Jessica contempló el paisaje una vez más. De repente aparecieron delante de sus ojos muchas diferencias. A la torre de control del campo de aterrizaje le había sido añadido un balcón de plegarias. Y, visible a lo lejos, a la izquierda y más allá de la llanura, se erguía la imponente mole de plastiacero que Paul había edificado como su fortaleza… su «sietch sobre la arena». Era la mayor construcción individual que jamás hubiera sido edificada por mano humana. Ciudades enteras hubieran podido ser alojadas en el interior de sus paredes, hubiera sobrado espacio. Ahora albergaba la más potente fuerza gubernativa del Imperio, la «Sociedad de los Creyentes» de Alia, que ésta había erigido literalmente sobre el cuerpo de su hermano.

Este lugar debe desaparecer
, pensó Jessica.

La delegación de Alia había alcanzado el pie de la rampa de salida, y permanecía allí, expectante. Jessica reconoció las angulosas facciones de Stilgar. Y, ¡Dios nos guarde!, allí estaba la princesa Irulan, ocultando su crueldad en aquel cuerpo seductor cuyos dorados cabellos flotaban a los caprichos del viento. Irulan parecía no haber envejecido ni un solo día; era una afrenta. Y allí, al extremo de la cuña, estaba Alia, sus rasgos imprudentemente jóvenes, sus ojos mirando fijamente la oscuridad de la escotilla. La boca de Jessica se convirtió en una delgada línea mientras sus ojos escrutaban el rostro de su hija. Una repentina sensación pulsó a través del cuerpo de Jessica, y sintió como si la resaca de toda su vida resonara en sus oídos. ¡Los rumores eran ciertos! ¡Horrible! ¡Horrible! Alia había penetrado en los caminos prohibidos. La evidencia estaba allí, para cualquier iniciado que supiera leer.
¡Abominación!

En los pocos instantes que necesitó para recuperarse, Jessica se dio cuenta de cuánto había estado deseando que los rumores se hubieran revelado falsos.

¿Y los gemelos?
, se preguntó.
¿También se han perdido?

Lentamente, con el porte de la madre de un dios, Jessica salió de las sombras y se detuvo en el borde de la rampa. Su séquito permaneció tras ella, de acuerdo con sus instrucciones. Los próximos instantes iban a ser cruciales. Jessica permaneció inmóvil, sola, frente a la multitud. Oyó a Gurney toser nerviosamente tras ella. Gurney había objetado:
«¿Ni siquiera un escudo personal? ¡Por el amor de Dios, mujer! ¡Estáis loca!».

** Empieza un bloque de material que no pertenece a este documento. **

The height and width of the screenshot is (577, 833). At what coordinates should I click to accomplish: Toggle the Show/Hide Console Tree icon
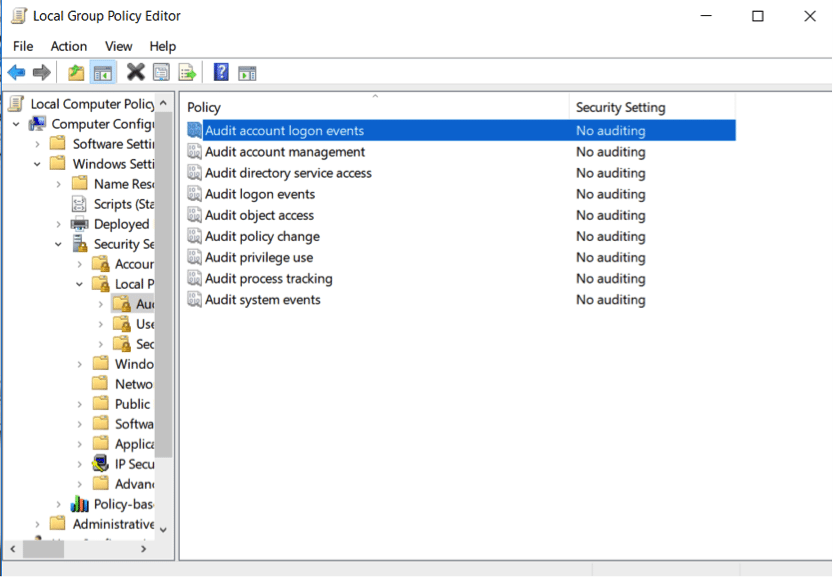click(x=102, y=72)
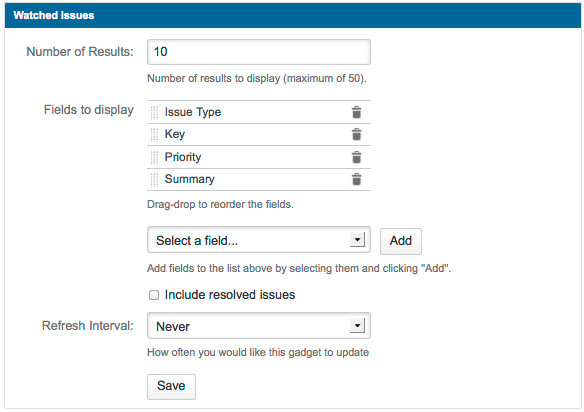This screenshot has width=584, height=412.
Task: Focus the Number of Results input field
Action: pyautogui.click(x=259, y=52)
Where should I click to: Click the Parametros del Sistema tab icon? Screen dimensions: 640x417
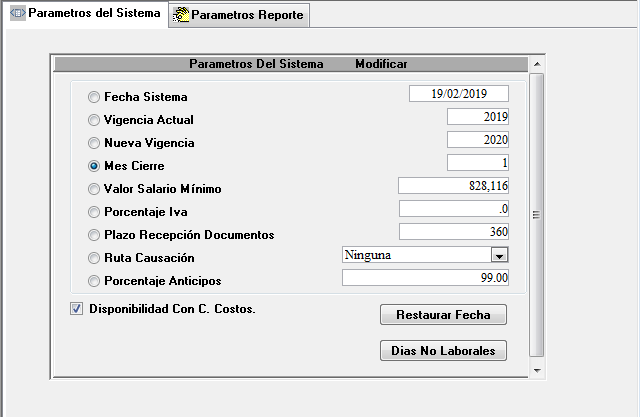pos(17,14)
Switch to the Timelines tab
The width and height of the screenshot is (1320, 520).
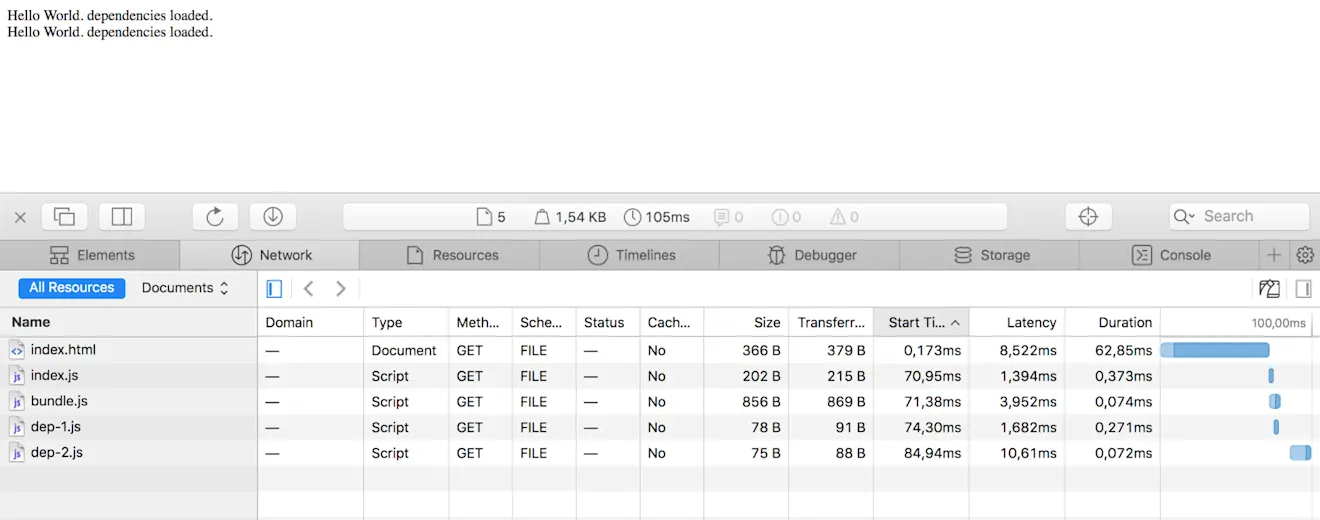630,255
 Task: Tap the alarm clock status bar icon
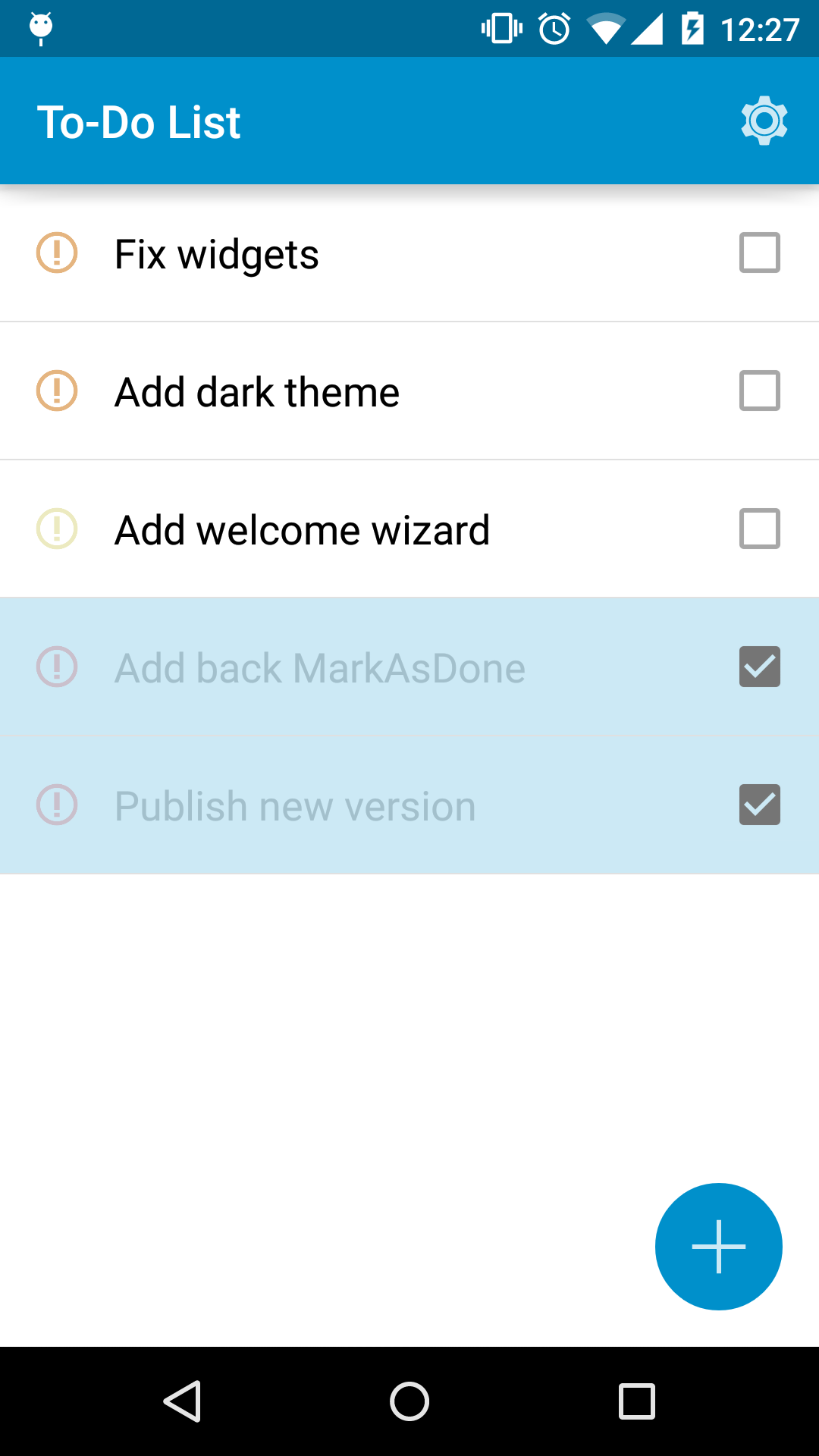554,29
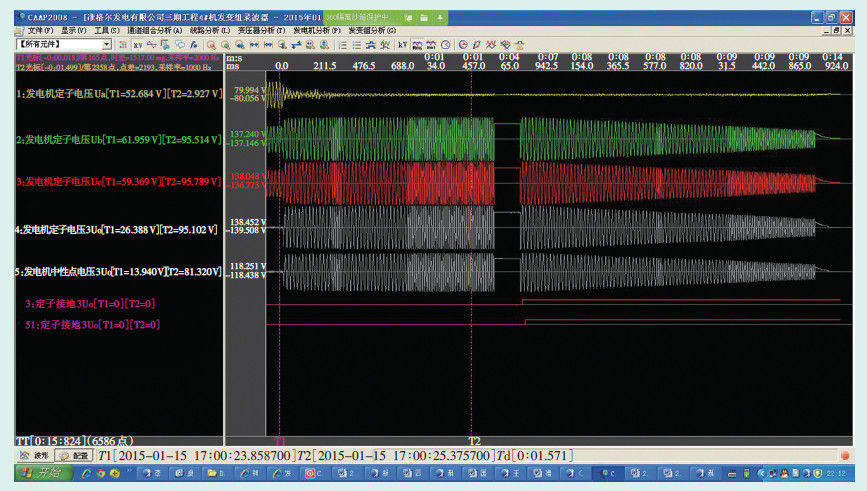Click the red record indicator in status bar
This screenshot has width=867, height=491.
coord(845,455)
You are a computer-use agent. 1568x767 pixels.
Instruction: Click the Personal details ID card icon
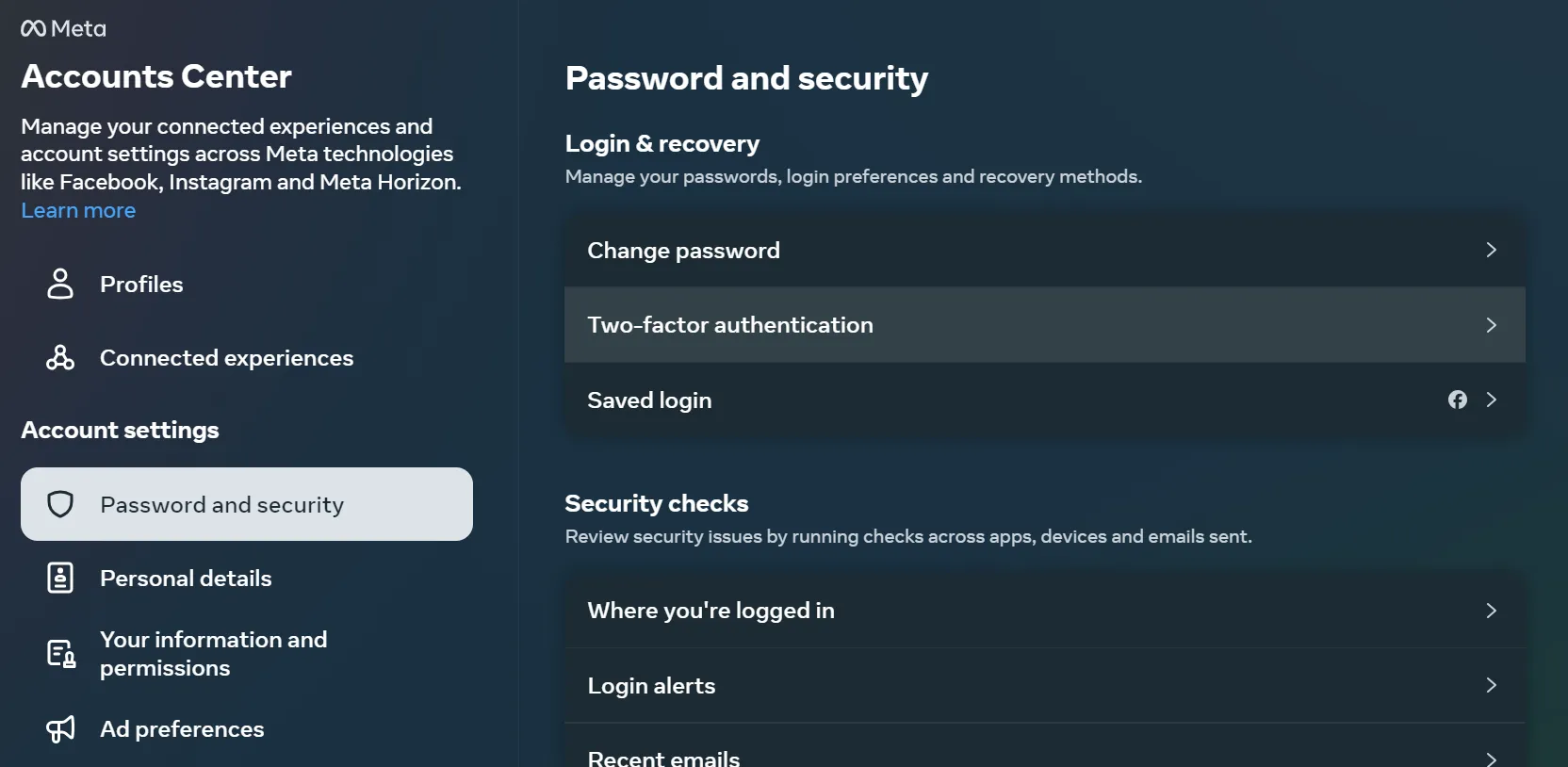click(60, 578)
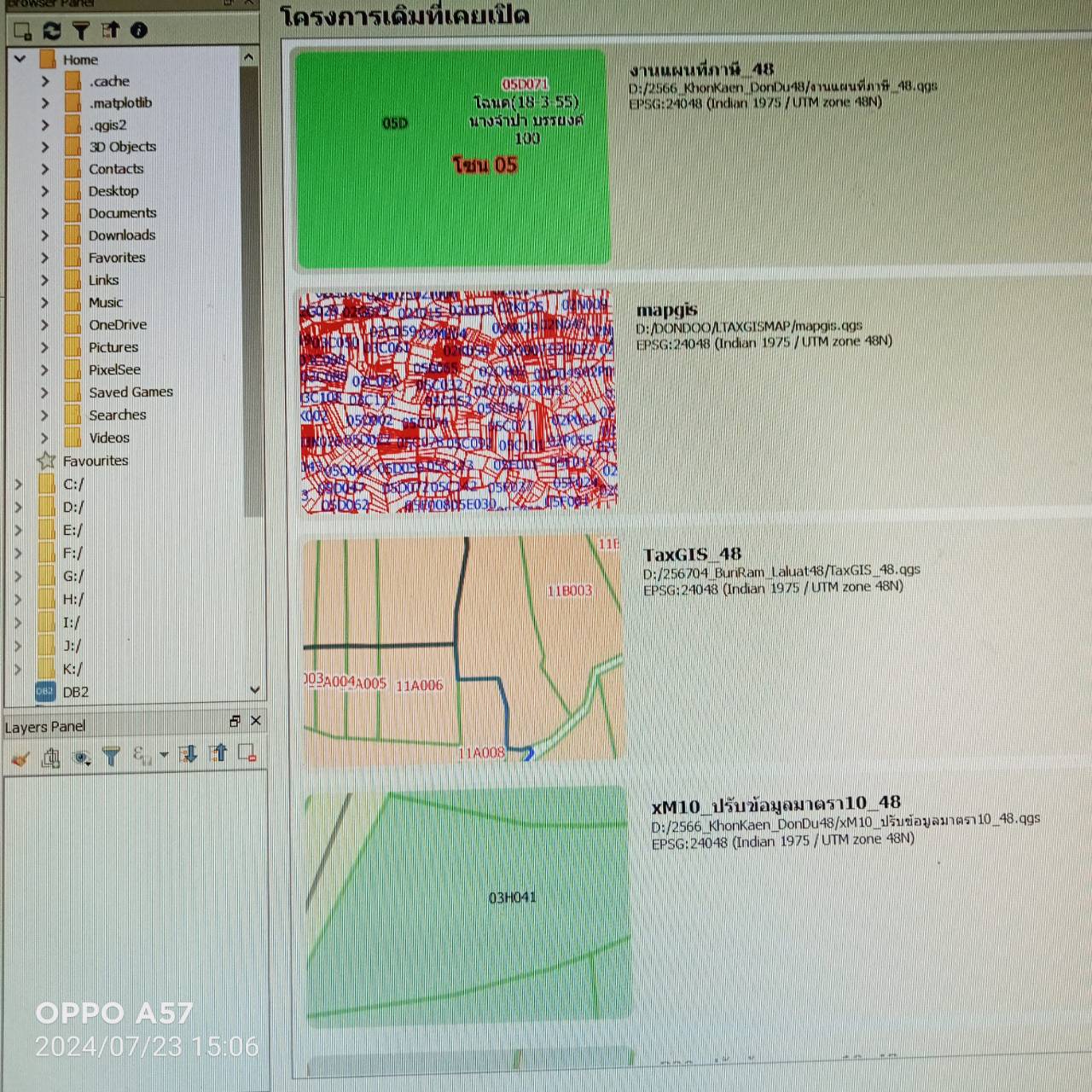Expand all layers in Layers Panel
Screen dimensions: 1092x1092
click(x=189, y=754)
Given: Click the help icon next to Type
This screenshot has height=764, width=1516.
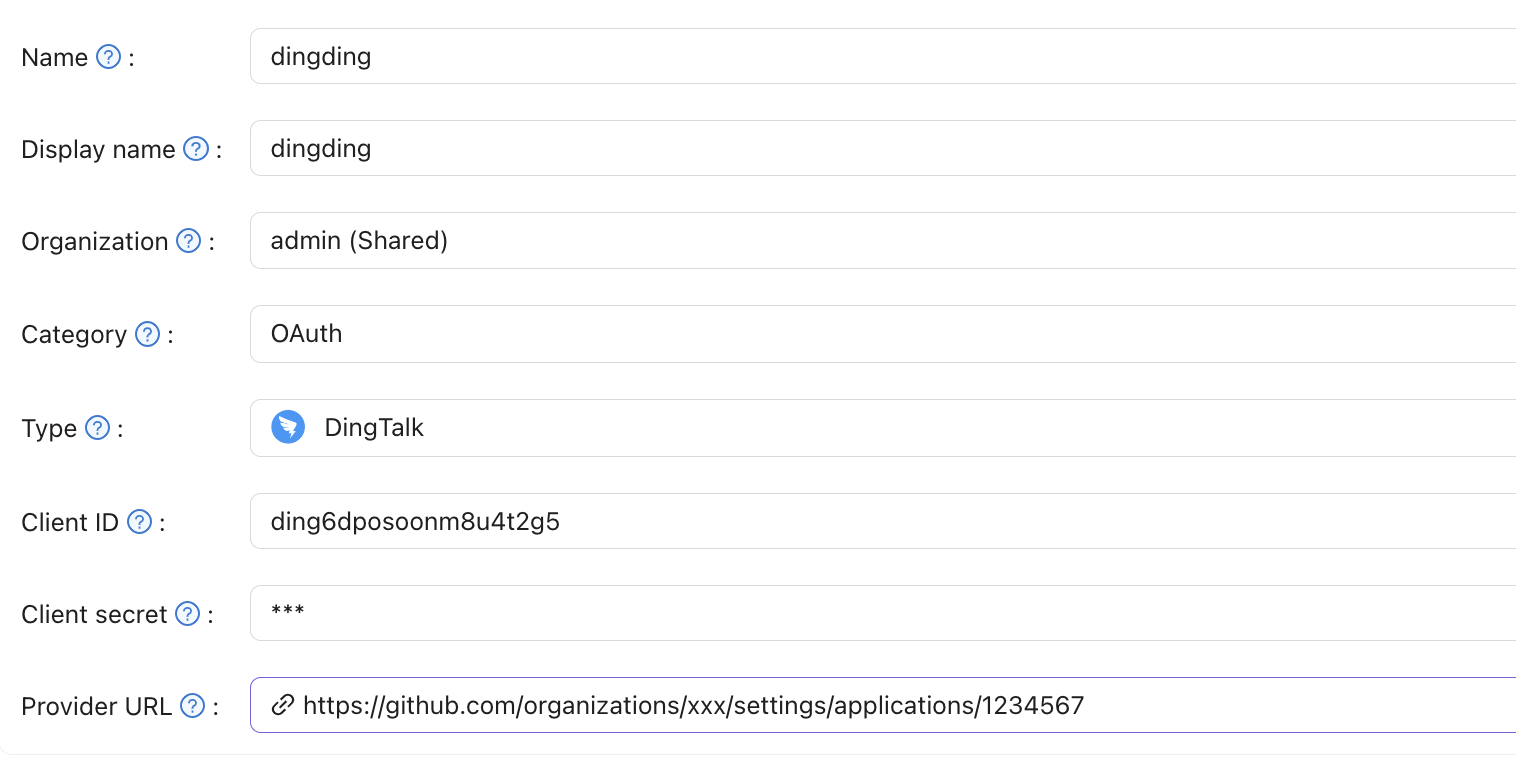Looking at the screenshot, I should click(x=97, y=428).
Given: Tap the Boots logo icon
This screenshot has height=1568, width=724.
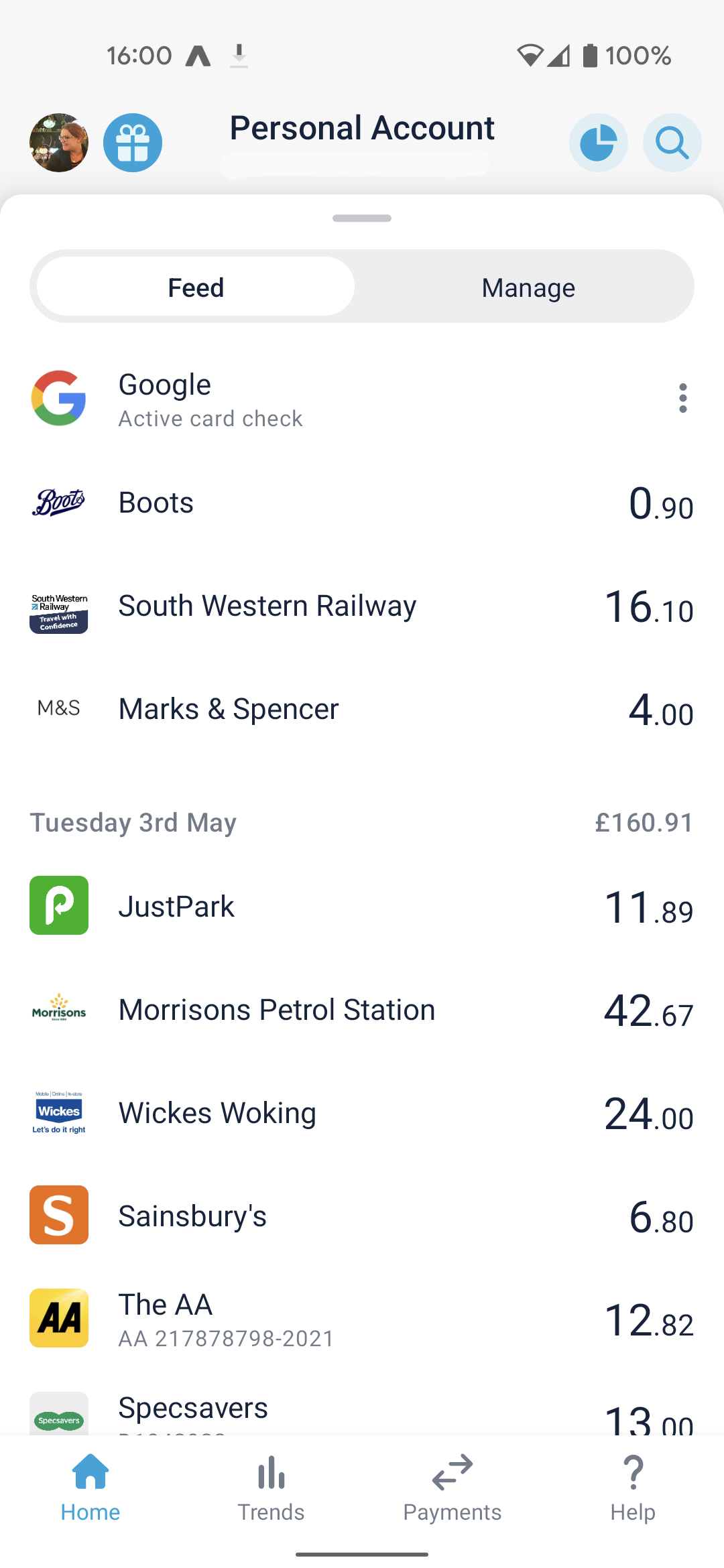Looking at the screenshot, I should click(x=59, y=503).
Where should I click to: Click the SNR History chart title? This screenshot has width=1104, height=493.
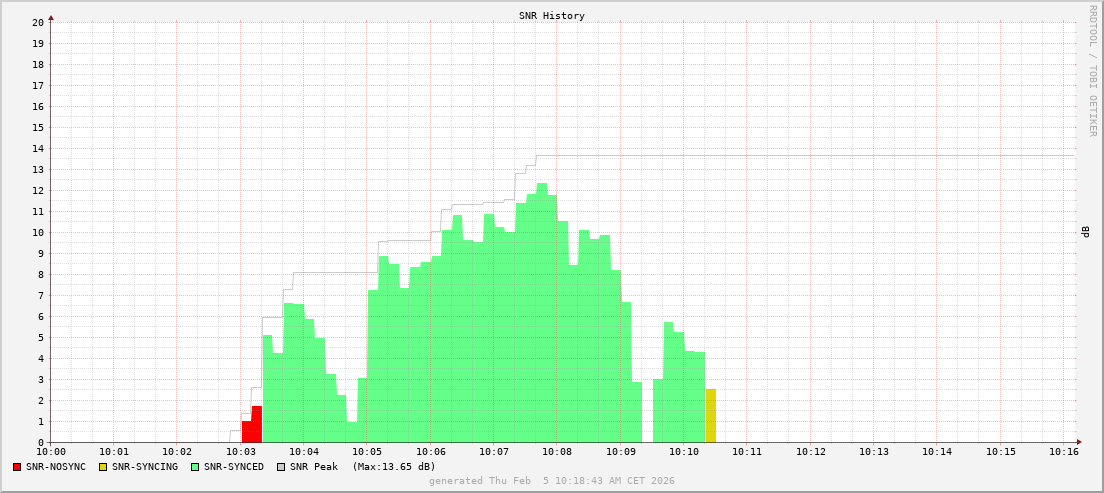pos(552,16)
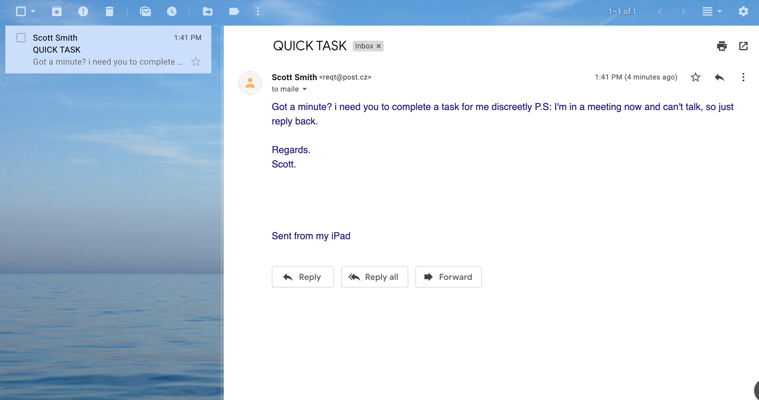
Task: Print the QUICK TASK email
Action: (721, 46)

Pero entre las más valiosas cualidades de Gurney estaban el respeto y la obediencia. Hacía su escena, pero luego acataba. Y ahora acataba también.

La marea humana emitió un sonido parecido al siseo de un gigantesco gusano de arena cuando Jessica apareció. Levantó sus brazos en el signo de bendición que los Sacerdotes habían condicionado en todo el Imperio. Con significativos grupos de retardados, pero obedeciendo como si fuera un solo organismo, la multitud cayó de rodillas. Incluso los séquitos oficiales.

Jessica anotó los lugares donde se habían producido los retrasos, y supo que otros ojos tras ella, así como entre sus agentes en la multitud, habían memorizado un mapa de tiempos con sus respectivas localizaciones.

Mientras Jessica permanecía con los brazos alzados, Gurney y sus hombres emergieron. Avanzaron sibilinamente por sus lados y descendieron la rampa, ignorando las sorprendidas miradas del séquito oficial que les recibía y uniéndose a los agentes que se identificaron a sí mismos con una seña de su mano. Rápidamente se abrieron camino a través de la marea humana, saltando masas de figuras arrodilladas, fintando en los estrechos pasillos que quedaban libres. Unos pocos de sus blancos se dieron cuenta del peligro e intentaron huir. Esos fueron los más fáciles: un golpe de cuchillo, un lazo en el cuello, y los fugitivos se derrumbaron. Otros fueron inmovilizados en sus lugares y sacados de entre la multitud, las manos atadas, los pies trabados.